Crucial role of iron in epigenetic rewriting during adipocyte differentiation mediated by JMJD1A and TET2 activity

Affiliations

Crucial role of iron in epigenetic rewriting during adipocyte differentiation mediated by JMJD1A and TET2 activity

Tomohiro Suzuki et al. Nucleic Acids Res. .

Abstract

Iron metabolism is closely associated with the pathogenesis of obesity. However, the mechanism of the iron-dependent regulation of adipocyte differentiation remains unclear. Here, we show that iron is essential for rewriting of epigenetic marks during adipocyte differentiation. Iron supply through lysosome-mediated ferritinophagy was found to be crucial during the early stage of adipocyte differentiation, and iron deficiency during this period suppressed subsequent terminal differentiation. This was associated with demethylation of both repressive histone marks and DNA in the genomic regions of adipocyte differentiation-associated genes, including Pparg, which encodes PPARγ, the master regulator of adipocyte differentiation. In addition, we identified several epigenetic demethylases to be responsible for iron-dependent adipocyte differentiation, with the histone demethylase jumonji domain-containing 1A and the DNA demethylase ten-eleven translocation 2 as the major enzymes.

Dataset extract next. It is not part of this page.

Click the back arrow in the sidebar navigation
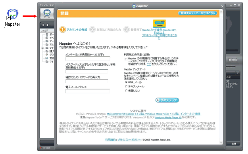The image size is (248, 154). 43,25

The interrelationship between repressive histone marks and DNA methylation was indicated by an integrated genome-wide association analysis, and was also supported by the findings that both histone and DNA demethylation were suppressed by either the inhibition of lysosomal ferritin flux or the knockdown of iron chaperone poly(rC)-binding protein 2. In summary, epigenetic regulations through iron-dependent control of epigenetic enzyme activities play an important role in the organized gene expression mechanisms of adipogenesis.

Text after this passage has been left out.